El dictado de tonto ofende como ciento a un profesor de ciencias, al paso que a un labrador le ofenderá como uno; mas si en lugar de ciencias se habla de agricultura y se le niegan al labrador su inteligencia en lo tocante a ella, se ofenderá mucho más que antes, porque la ofensa que resulta de la ignorancia imputada, crece a medida que versa acerca del arte u oficio que cada uno profesa.

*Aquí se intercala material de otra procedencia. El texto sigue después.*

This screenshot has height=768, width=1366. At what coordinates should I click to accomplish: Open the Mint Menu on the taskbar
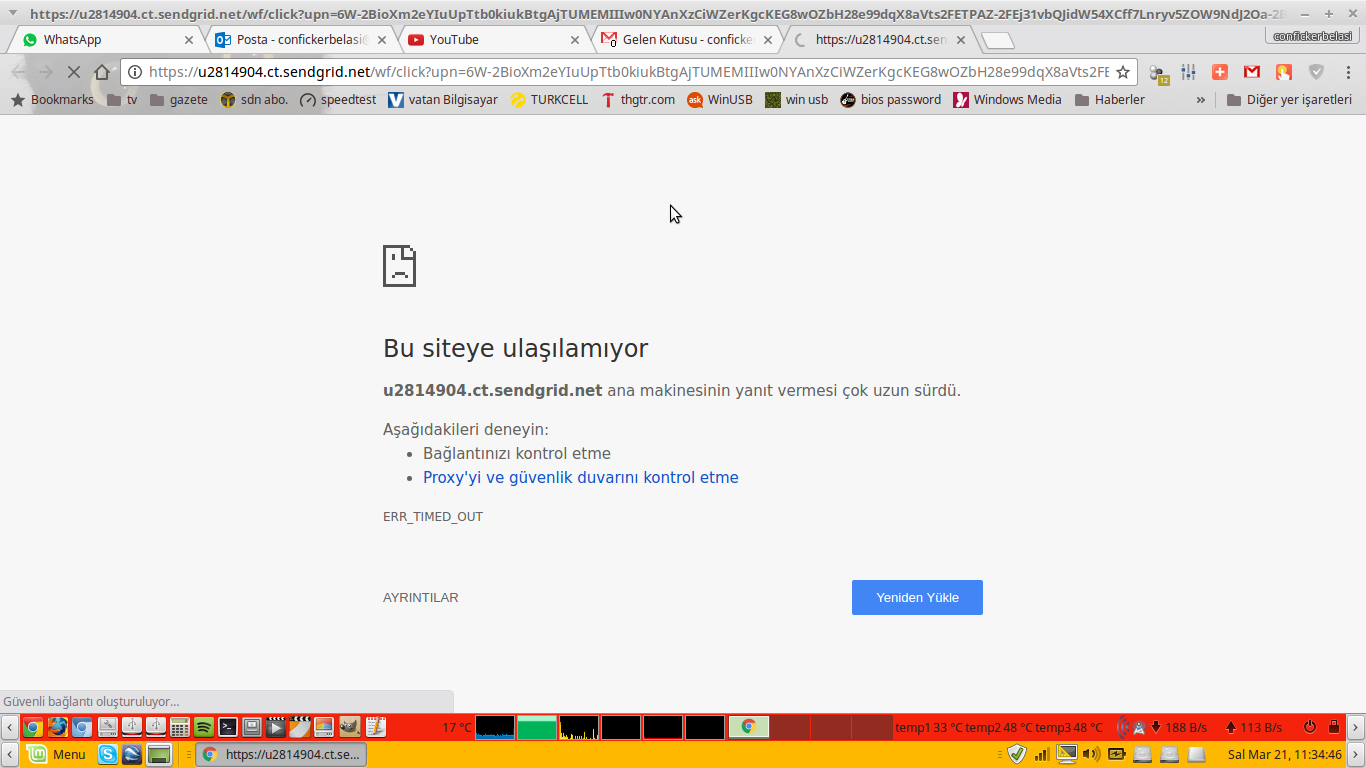click(58, 754)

Como la suma de las ideas usuales va creciendo con los años, está claro que vituperar la falta de ellos se hace ofensivo en razón de la edad, y por ello lo será más para un viejo que para un joven. Por esto son actos más o menos inurbanos en presencia de alguno que está hablando el bostezar, restregarse los ojos, mirar el reloj, preguntar que tiempo hace, dormirse, arrellanarse en una silla, interrumpir la conversación, marcharse en mitad de ella, volverle las espaldas, hablar por lo bajo con otros; porque estos actos de distracción y de fastidio manifiestan que no se hace caso de los demás y que confundís su persona con un papagayo (Nota 5) por el mismo, motivo levantarse mientras otros están sentados, y hablar y pasearse por la estancia, es un acto de descortesía, si los presentes no son íntimos amigos o inferiores.
(Nota 5). Vespasiano corrió grave riesgo de ser condenado a muerte, porque bostezaba mientras el loco de Nerón cantaba en un teatro de Roma.

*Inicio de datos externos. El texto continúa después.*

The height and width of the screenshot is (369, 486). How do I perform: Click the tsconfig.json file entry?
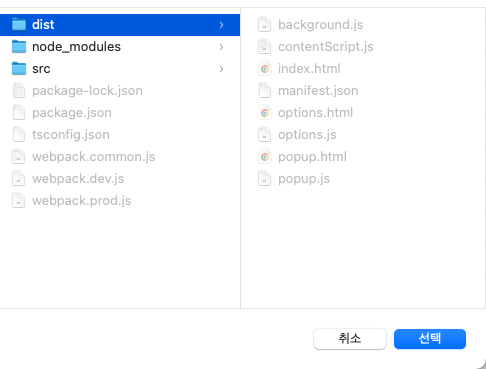[x=71, y=135]
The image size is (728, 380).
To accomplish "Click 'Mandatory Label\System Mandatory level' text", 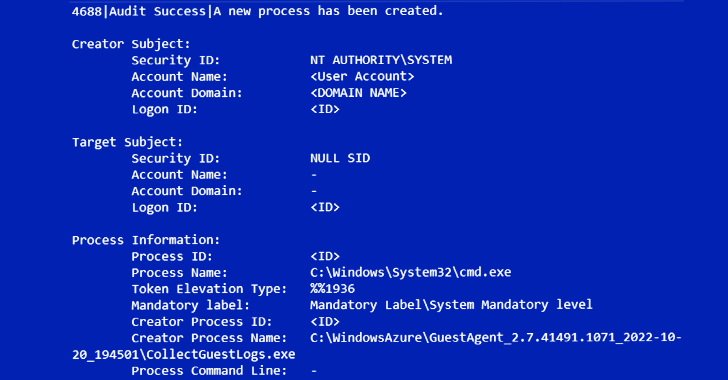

Dar un consejo que no te piden, dice Monseñor de la Casa, no es sino decir que sabes más que aquel a quien aconsejas, y aun echarle en cara su ignorancia. Por cuya razón esto no debe hacerse sino con los amigos más íntimos o con las personas cuyo gobierno está a nuestro cuidado, y cuando amenaza algún peligro a una persona aunque nos sea extraña. En semejante error caen muchos y por lo común los más ignorantes; pues los hombres de cortos alcances, como quienes tienen pocas cosas en que pensar y se les ocurren pocos partidos no les cuesta mucho decidirse, ni dar su dictamen por el único bueno. Los imberbes sémidoctos que suelen estar muy pagados de su saber son los que más ceden al prurito de dar consejos.